# Billet Bridge Sport



## Rob Fisher (6/7/17)

The spiel from the Atmistique Website...



The Billet Box users had two options until today: Diver or a cartomizer. But what if you belong to those who avoid rebuildable atomisers, bored using the cartomizer and simultaneously envy the rich result of clearomizer?

*BilletBridge Sport is an adapter which allows you to use in the BilletBox the well known replacement heads Kanger Subtank, turning it into... a clearomizer.* 

The Subtank heads are available almost everywhere like in our store. You can put big diameter heads only to boro tanks but small diameter heads fit to both tank versions.

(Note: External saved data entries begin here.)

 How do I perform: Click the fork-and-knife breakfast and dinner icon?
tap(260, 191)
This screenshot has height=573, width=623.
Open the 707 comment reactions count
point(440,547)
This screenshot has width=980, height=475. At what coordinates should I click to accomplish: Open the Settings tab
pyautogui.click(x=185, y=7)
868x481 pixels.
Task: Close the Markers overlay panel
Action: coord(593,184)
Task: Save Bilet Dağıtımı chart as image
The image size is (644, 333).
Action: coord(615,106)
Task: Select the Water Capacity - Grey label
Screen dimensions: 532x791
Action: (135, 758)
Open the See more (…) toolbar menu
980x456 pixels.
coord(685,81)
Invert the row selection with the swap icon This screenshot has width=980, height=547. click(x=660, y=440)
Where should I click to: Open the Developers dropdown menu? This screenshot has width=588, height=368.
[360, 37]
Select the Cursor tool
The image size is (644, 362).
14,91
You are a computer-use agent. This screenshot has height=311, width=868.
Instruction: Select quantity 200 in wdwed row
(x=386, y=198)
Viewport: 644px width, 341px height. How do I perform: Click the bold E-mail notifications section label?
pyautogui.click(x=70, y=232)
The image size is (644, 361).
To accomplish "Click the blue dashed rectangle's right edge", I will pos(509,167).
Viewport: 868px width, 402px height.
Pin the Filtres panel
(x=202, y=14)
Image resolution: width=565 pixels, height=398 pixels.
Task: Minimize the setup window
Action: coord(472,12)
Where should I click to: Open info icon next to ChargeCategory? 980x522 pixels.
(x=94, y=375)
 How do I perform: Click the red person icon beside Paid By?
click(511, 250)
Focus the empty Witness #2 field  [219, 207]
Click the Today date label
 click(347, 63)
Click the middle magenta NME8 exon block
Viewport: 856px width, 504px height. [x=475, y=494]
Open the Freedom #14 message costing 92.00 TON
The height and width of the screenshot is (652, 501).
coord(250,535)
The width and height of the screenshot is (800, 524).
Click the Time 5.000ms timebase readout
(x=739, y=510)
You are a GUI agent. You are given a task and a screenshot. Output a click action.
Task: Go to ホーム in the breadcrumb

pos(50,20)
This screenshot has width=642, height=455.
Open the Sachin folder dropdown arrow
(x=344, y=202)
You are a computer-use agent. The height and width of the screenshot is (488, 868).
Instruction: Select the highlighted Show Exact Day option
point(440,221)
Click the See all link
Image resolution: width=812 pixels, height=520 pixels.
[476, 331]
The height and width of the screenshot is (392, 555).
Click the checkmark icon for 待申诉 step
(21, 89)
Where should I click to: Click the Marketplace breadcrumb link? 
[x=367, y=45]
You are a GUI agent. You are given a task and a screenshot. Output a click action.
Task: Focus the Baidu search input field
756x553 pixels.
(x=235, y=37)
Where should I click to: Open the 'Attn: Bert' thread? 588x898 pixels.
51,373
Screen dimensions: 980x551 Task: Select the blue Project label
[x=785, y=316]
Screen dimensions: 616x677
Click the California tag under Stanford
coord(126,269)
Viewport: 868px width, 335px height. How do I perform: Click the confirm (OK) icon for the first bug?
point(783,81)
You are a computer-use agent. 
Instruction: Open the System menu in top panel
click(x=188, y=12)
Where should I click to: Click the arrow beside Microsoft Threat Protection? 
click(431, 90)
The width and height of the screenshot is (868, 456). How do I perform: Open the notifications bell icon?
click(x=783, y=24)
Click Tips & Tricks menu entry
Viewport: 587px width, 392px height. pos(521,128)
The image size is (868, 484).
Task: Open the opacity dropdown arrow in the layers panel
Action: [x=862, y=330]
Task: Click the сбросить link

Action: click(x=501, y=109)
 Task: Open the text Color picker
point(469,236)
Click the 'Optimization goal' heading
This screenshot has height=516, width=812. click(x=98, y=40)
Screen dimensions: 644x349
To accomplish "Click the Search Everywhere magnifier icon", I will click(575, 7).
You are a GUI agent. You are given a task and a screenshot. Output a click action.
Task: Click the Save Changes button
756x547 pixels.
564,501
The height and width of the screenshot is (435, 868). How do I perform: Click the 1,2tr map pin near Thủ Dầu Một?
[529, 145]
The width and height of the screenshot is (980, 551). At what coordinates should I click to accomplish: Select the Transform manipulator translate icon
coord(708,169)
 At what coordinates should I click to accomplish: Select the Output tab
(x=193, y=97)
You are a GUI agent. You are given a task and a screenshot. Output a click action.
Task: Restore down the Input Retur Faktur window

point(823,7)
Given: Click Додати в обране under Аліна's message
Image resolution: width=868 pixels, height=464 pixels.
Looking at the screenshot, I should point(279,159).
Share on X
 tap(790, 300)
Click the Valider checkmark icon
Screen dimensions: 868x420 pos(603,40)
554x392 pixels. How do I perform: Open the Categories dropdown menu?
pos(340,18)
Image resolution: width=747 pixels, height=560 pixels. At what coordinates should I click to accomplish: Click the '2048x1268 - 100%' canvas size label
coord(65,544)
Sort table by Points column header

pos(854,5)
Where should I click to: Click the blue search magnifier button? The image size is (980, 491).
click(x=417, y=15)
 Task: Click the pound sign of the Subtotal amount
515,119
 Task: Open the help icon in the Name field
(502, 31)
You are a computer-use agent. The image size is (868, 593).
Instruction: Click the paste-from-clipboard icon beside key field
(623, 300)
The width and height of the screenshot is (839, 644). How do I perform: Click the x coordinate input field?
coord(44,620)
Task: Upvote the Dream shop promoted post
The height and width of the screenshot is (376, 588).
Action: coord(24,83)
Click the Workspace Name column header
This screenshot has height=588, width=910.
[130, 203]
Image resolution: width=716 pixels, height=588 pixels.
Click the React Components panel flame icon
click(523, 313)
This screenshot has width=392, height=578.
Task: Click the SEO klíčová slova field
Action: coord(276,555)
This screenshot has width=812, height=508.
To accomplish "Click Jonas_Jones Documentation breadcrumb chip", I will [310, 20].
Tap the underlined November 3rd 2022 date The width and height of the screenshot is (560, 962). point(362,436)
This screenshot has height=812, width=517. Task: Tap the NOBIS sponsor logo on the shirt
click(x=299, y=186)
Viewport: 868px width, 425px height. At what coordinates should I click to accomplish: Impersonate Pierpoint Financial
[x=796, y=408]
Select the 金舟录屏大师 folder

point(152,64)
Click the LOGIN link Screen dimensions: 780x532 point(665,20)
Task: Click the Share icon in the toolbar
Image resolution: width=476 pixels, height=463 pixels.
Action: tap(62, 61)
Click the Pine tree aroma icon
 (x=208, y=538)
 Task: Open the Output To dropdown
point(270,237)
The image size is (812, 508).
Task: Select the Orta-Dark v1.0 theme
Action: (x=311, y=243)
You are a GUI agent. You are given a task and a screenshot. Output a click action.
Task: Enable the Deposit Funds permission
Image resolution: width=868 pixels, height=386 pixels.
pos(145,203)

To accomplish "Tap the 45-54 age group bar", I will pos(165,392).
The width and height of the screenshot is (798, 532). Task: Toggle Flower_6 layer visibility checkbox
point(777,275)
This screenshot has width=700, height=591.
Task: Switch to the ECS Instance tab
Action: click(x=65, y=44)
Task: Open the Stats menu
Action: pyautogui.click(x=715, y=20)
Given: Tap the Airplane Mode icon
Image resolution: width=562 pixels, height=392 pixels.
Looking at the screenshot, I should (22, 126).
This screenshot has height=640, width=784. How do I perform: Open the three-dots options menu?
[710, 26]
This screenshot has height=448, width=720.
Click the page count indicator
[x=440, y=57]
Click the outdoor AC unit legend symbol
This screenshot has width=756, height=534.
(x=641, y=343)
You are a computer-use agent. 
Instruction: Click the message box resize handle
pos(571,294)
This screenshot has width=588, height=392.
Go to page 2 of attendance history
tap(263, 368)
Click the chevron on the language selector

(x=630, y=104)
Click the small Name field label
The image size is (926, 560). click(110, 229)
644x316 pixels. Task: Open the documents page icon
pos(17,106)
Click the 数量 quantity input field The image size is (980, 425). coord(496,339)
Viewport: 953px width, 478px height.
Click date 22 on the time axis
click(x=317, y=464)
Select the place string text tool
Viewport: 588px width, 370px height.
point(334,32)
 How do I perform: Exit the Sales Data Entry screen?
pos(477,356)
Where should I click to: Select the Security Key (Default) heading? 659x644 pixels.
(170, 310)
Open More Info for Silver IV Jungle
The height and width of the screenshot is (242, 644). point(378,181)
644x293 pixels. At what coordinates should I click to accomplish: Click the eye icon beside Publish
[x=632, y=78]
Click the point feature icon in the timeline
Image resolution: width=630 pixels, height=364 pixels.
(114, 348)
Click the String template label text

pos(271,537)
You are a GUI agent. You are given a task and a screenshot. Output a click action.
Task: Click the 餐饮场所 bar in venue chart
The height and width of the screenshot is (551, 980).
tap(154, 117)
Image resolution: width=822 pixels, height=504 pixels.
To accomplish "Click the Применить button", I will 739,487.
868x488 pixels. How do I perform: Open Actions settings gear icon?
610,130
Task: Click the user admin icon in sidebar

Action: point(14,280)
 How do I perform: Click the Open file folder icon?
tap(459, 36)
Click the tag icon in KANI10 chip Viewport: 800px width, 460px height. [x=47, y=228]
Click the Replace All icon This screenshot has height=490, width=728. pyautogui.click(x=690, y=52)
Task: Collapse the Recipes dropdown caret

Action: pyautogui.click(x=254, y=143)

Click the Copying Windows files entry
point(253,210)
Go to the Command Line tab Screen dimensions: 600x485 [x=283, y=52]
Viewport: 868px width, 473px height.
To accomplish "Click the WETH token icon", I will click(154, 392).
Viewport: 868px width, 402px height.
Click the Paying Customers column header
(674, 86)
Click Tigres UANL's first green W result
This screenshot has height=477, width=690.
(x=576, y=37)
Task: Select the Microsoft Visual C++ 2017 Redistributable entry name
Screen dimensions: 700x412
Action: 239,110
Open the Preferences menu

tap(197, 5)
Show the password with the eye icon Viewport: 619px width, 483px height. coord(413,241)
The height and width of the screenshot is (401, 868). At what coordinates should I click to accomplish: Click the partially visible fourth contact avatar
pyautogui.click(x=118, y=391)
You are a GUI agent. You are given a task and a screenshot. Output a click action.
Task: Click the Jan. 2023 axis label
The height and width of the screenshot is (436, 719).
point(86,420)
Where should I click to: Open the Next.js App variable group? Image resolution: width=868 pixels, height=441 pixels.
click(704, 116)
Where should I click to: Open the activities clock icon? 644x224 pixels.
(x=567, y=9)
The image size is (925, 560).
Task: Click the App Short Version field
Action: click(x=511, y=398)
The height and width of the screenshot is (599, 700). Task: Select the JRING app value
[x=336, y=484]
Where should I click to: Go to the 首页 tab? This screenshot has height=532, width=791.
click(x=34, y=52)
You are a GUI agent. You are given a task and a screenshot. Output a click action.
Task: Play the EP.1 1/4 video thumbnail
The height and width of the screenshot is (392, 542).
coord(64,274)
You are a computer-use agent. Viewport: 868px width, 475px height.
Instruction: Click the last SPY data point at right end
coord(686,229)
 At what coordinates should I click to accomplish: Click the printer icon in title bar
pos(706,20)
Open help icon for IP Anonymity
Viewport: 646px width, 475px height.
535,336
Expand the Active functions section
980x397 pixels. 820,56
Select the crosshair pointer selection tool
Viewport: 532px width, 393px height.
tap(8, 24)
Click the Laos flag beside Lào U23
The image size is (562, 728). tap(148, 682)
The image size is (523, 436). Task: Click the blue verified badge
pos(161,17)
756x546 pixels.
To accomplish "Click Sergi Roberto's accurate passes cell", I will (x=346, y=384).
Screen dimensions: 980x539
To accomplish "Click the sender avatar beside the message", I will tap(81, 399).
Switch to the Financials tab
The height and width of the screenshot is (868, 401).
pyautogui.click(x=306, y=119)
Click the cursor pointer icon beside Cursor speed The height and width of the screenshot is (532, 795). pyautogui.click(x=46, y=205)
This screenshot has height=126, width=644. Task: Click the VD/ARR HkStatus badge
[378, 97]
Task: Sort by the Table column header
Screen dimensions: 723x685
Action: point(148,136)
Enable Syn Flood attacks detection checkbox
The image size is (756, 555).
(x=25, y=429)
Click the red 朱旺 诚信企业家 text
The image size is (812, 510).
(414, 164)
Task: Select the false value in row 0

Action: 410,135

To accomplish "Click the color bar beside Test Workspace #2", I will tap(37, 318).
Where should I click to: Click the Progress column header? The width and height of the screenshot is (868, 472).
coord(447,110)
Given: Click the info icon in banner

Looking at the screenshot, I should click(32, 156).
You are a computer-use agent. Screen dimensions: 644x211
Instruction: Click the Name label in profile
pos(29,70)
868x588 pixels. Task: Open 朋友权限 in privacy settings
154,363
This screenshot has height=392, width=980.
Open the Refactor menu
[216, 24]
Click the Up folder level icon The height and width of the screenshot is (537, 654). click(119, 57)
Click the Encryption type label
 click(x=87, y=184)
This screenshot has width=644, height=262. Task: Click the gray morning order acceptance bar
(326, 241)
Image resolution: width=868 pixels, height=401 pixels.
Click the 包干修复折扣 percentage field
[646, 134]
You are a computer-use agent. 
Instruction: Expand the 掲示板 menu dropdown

It is made from stainless steel AISI 304L hard gold plated and it is easy to use.


----------



## Rob Fisher (6/7/17)

OK I bought one awhile back but have never tried it so today is the day!

Really simple to install obviously!


----------



## Rob Fisher (6/7/17)

Oh WOW... just zero flavour at all! Nothing... zippo... bugger all... will dig around and see if I can find another coil because this one is just useless. So far this is an epic fail!

Reactions: Informative 2 | Useful 1


----------



## Ash (6/7/17)

I think its best when you stick with the exocet. Maybe, just maybe the flow would be up to standard.

Reactions: Agree 1


----------



## Rob Fisher (6/7/17)

OK that was a complete fail because the Kanger Ceramic coils don't fit and I don't have any normal ones... but on the positive side the airflow is good!


----------



## Genosmate (6/7/17)

Rob Fisher said:


> Oh WOW... just zero flavour at all! Nothing... zippo... bugger all... will dig around and see if I can find another coil because this one is just useless. So far this is an epic fail!



You need to stick a ceramic coil in there

Reactions: Funny 1


----------



## Christos (6/7/17)

I'm running the Nicr coils in one BB. I don't have the sport but the normal atmostique bridge. 

Works well for dessert flavours.

Reactions: Thanks 1


----------



## Amir (7/7/17)

Rob Fisher said:


> Oh WOW... just zero flavour at all! Nothing... zippo... bugger all... will dig around and see if I can find another coil because this one is just useless. So far this is an epic fail!



Lol i already tried this and reported findings in another thread. The SSOCC kanger clapton with the black ring at the bottom gives the best flavor but only really comes alive at 60W

Reactions: Thanks 1


----------